Том даже побагровел от злости. Он брызгал слюной мне в лицо. Должно быть, он тоже выпил лишнего. Я была сама не своя. Даже не могу вспомнить, действительно ли я сказала ему, что Джон однажды в буквальном смысле вытянул меня из грязи и навоза, но в конце концов до меня дошло, что Том тащит меня прочь, подальше от пиршественного зала.

От выпитого у меня голова шла кругом, я была очень сердита на Тома, но и испугалась не на шутку. А он продолжал тащить меня за собой, больно сжав руку, так, что я едва не падала.

– За тобой должок! – пробормотал он сквозь зубы, толкая сперва одну, потом другую дверь в боковом коридоре – все они были заперты. – Ты не будешь отдавать такое роскошное тело другому и думать при этом, будто водишь меня на поводке. Его величество потратил слишком много времени, чтобы приручить шалунью Болейн, я не стану брать с него пример!

– Отпусти! Меня вот-вот стошнит и от вина, и от твоих прикосновений!

Я хотела позвать на помощь, открыла было рот, но Том тут же залепил его грубым поцелуем, едва не раздавив мне губы, и так крепко прижал к стене, что я начала задыхаться. Наконец он нашел незапертую дверь и втащил меня за собой. Через единственное закрытое окно в комнату проникал скудный свет, пахло плесенью и пылью. Слава Богу, никакого ложа здесь не было, однако Тома это не смутило. Он толкнул меня спиной на стол, причем я так ушиблась головой, что из глаз посыпались искры. Он задрал мои юбки чуть ли не до подбородка. Я молилась, чтобы меня вырвало на него, но от вина лишь кружилась голова, тошноты не было.

– Оставь меня в покое! – закричала я, пытаясь лягнуть Тома, когда он схватил меня за ноги и стал разводить их в стороны. – Отпусти, иначе я расскажу…

– Никому ты ничего не расскажешь, иначе я тебя погублю! – фыркнул он и наклонился ко мне, лицом к лицу; я чувствовала, как он лихорадочно шарит пальцами, отстегивая свой гульфик.

Том придвинул меня ближе и еще шире развел мои ноги.

– Не к кому тебе обратиться, а, Кэт? – издевался он; лицо Тома так перекосилось, что его было не узнать. – Новая королева занята только собой да еще своей чертовой ненасытной семейкой и своим пузом, которое все растет и растет. Попробуй испортить ей настроение или вызвать скандал – и наша свободомыслящая королева вышвырнет тебя прочь, словно сгоревшую лучину.

– Прекрати! Слезь с меня!

– Боишься, как бы я не обнаружил, что ты уже не девственница?

– Я девственница, и моя невинность предназначена не для такого, как ты!

Том продолжал свое, не обращая никакого внимания на мои слова.

– Думаешь, Кромвель возьмет тебя к себе, если Анна прогонит? Не спеши к нему бежать! Он просто велит тебе заткнуться и не отвлекать его от важных дел. Теперь он в тебе не нуждается.
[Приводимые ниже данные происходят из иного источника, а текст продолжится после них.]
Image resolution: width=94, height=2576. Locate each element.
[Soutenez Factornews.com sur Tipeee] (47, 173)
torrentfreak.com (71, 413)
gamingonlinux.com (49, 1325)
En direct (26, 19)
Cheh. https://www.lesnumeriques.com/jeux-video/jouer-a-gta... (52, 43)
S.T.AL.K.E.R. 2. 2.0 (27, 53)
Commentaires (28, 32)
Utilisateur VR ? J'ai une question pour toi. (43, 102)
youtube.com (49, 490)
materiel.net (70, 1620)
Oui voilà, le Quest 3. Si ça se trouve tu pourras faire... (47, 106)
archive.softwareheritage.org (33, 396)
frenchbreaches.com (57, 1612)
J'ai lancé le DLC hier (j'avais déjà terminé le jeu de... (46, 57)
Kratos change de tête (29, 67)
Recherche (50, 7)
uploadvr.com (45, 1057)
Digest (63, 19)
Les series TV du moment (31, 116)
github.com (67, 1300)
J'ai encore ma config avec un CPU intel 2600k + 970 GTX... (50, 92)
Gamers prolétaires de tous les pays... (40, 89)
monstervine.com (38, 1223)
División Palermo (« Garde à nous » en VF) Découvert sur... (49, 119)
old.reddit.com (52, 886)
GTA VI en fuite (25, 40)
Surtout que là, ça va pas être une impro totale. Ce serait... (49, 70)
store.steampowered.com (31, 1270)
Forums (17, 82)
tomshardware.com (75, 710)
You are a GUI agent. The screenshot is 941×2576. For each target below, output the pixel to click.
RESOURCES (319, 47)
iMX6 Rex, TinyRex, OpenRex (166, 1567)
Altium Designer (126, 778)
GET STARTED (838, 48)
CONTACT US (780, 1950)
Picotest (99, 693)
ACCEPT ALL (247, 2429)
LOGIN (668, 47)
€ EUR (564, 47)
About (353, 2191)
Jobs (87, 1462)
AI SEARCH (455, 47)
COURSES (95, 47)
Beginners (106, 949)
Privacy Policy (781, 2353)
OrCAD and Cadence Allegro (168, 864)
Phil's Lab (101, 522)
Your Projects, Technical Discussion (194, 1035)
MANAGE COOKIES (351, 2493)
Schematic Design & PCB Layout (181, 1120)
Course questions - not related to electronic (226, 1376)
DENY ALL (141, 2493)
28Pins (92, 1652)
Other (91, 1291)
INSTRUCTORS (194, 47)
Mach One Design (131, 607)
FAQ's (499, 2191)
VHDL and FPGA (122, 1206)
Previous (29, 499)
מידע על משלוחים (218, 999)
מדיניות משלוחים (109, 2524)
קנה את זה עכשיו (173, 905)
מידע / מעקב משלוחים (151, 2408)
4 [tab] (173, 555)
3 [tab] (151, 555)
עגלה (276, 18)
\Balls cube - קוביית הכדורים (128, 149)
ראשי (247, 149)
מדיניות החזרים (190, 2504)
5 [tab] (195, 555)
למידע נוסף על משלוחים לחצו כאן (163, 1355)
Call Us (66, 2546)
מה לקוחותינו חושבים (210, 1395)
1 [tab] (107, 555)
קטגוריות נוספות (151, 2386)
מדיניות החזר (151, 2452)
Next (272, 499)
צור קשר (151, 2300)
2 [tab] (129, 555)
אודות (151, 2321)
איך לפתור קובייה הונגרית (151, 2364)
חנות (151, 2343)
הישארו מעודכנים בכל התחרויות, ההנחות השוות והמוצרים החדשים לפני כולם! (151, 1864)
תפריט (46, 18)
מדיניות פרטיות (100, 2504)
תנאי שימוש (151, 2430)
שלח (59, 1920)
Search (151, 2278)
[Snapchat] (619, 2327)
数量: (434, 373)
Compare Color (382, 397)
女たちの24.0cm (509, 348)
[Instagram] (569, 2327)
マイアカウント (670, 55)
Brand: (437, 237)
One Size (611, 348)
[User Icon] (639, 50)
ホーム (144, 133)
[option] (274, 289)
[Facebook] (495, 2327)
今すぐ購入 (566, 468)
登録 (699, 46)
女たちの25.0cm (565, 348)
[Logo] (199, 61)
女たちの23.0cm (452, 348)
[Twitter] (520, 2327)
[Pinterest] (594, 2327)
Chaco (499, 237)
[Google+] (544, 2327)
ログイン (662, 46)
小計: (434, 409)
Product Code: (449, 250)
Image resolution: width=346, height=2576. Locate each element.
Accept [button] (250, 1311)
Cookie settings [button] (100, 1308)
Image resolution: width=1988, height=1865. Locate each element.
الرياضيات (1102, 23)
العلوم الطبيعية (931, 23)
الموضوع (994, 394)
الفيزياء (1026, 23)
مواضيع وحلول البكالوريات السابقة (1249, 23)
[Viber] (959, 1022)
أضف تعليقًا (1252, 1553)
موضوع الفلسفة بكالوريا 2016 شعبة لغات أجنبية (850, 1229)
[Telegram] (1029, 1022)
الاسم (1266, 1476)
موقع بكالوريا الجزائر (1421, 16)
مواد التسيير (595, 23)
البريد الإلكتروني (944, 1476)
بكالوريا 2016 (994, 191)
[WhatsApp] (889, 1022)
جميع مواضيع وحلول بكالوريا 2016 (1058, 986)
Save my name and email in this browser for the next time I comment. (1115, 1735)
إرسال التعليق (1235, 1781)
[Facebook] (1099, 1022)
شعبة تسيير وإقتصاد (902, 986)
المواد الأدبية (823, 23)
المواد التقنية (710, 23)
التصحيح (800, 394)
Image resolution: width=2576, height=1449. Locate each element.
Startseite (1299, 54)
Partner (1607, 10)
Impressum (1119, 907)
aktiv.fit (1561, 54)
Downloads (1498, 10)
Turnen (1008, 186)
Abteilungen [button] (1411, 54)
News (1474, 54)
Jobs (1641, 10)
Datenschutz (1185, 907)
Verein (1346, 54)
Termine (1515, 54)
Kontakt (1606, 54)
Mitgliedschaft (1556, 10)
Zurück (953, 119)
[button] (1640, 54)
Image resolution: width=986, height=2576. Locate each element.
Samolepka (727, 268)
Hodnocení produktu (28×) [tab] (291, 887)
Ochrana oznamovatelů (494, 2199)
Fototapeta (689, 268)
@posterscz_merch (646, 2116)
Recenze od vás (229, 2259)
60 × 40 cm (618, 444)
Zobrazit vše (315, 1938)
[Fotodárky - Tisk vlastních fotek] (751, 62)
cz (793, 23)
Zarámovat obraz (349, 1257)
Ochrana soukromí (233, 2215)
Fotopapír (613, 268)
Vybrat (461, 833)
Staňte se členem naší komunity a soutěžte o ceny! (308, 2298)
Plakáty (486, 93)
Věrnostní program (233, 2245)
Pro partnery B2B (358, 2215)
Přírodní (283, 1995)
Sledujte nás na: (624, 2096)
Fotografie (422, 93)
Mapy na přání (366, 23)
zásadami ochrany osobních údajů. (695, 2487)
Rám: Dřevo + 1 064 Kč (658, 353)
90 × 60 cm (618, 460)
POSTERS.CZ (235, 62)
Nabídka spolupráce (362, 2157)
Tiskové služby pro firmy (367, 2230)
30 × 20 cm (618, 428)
Не нуждается? Мне хотелось разодрать Тому лицо, выцарапать глаза, но удалось лишь вонзить ногти ему в шею.

– Моя семья сейчас идет в гору, – продолжал Том. – Даже мой братец-губошлеп, к которому прислушивается архиепископ Кранмер. У тебя же нет ничего, кроме доброй славы, – ты ведь преданная служанка королевы, да еще немного помогаешь тем дурехам, которые не умеют читать. И если ты сама не будешь болтать об этом нашем свидании, я тоже не стану этого делать, храня твою репута…

Я завопила от первой боли, но он зажал мне рот потной ладонью и стал проникать в меня глубже. А что, если я понесу Дитя от этого… этого грубого совокупления, которое произошло совсем не так, как мне мечталось? Тому было наплевать на меня, он думал только о себе. Все мои красивые мечты, ведь любовь к нему, которую я так долго лелеяла, съежилась и умерла в тот же миг.

– Ага, – пробормотал Том, – я опередил твоего мальчишку-конюха!

Мне казалось, что прошла целая вечность, но наверняка все закончилось очень быстро. Однако мучения и стыд от того, что Том сказал и сделал – от того, что он погубил, – еще только! начинались.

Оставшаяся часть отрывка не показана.